[Records contained in a dataset]
#####

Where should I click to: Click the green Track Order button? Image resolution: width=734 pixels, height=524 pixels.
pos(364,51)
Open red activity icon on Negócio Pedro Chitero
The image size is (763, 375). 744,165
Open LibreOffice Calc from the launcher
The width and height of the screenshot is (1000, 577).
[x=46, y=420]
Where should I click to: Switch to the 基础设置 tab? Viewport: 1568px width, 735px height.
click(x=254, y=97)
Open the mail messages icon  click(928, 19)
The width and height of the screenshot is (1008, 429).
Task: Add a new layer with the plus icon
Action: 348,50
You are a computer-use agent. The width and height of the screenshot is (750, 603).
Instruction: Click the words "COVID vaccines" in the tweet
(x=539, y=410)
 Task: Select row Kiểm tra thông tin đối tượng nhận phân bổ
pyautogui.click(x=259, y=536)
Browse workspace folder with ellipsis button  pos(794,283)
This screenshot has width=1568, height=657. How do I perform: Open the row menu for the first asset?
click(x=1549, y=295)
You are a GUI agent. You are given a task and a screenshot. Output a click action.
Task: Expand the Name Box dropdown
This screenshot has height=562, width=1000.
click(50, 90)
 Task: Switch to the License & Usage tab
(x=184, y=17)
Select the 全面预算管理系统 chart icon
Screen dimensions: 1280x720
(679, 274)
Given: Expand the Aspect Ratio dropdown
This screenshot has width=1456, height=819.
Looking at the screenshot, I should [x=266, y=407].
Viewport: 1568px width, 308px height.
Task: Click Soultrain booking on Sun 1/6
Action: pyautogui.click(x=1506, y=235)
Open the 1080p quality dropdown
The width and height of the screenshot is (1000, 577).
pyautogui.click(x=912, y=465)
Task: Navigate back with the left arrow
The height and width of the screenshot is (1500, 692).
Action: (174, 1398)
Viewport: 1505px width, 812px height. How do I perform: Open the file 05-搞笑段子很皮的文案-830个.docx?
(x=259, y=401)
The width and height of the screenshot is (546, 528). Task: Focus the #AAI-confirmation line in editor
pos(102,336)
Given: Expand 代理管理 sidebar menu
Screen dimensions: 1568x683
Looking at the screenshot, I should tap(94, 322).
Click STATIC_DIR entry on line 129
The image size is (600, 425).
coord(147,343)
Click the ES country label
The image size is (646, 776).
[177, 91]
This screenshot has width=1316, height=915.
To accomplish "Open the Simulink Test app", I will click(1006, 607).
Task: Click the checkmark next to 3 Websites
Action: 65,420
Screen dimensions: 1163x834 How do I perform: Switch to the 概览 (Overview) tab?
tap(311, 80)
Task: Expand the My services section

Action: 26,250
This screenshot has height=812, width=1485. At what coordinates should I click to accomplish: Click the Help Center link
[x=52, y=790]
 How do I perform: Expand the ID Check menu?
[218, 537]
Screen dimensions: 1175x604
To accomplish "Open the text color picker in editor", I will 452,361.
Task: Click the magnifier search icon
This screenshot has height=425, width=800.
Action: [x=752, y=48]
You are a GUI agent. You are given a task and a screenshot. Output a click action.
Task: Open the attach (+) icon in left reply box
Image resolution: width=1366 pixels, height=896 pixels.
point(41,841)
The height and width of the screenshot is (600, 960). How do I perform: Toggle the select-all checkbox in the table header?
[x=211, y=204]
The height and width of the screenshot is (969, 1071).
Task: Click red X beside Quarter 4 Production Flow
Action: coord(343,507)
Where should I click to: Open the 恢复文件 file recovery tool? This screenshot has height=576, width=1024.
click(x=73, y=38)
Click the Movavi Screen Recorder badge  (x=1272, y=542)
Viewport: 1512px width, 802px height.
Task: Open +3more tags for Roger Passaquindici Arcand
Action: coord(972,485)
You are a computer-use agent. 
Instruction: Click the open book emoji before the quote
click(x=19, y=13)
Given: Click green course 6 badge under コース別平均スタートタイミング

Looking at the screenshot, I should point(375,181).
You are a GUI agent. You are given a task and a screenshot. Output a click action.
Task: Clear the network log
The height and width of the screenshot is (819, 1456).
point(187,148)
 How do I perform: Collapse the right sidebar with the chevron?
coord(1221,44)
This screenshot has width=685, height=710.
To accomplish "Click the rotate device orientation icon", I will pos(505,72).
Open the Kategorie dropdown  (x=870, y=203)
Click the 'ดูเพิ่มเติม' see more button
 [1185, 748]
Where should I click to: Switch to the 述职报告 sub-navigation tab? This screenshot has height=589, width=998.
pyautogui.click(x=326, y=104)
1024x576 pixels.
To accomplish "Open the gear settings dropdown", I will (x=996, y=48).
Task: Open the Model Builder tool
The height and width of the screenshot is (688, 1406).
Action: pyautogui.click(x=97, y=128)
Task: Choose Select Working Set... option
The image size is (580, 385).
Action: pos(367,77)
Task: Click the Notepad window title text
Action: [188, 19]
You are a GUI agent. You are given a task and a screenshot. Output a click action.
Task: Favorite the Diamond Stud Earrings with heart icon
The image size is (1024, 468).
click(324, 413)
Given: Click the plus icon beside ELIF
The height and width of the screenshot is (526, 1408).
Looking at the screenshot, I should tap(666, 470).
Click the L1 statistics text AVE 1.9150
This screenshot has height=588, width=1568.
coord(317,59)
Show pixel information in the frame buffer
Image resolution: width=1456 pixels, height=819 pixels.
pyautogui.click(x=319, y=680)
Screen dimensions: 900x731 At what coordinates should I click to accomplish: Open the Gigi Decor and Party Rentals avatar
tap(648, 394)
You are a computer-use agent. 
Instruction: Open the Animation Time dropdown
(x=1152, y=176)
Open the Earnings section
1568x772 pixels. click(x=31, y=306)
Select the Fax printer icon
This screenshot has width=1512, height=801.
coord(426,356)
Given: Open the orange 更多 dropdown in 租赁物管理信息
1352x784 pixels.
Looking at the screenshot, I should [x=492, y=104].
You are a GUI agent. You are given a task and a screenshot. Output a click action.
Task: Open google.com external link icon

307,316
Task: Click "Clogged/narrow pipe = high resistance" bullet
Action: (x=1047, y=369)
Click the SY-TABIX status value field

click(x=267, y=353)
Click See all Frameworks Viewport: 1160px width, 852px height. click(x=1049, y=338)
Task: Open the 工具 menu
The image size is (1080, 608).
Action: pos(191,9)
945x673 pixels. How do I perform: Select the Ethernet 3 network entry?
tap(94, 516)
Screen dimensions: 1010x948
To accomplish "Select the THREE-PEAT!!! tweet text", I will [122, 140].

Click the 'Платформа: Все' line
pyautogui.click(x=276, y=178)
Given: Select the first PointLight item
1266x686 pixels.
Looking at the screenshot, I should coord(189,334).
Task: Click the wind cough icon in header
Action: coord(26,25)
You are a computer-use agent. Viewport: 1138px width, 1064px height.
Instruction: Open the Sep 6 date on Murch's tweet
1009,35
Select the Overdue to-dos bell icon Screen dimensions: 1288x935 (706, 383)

#####

### TO DO
Filter the data above, copying every line that contains the string "Where". Treat the match as case-sensitive.

### TASK OUTPUT
Where should I click to: Click the green Track Order button? Image resolution: width=734 pixels, height=524 pixels.
Where should I click to: Switch to the 基础设置 tab? Viewport: 1568px width, 735px height.
Where should I click to: Open the 恢复文件 file recovery tool? This screenshot has height=576, width=1024.
Where should I click to: Switch to the 述职报告 sub-navigation tab? This screenshot has height=589, width=998.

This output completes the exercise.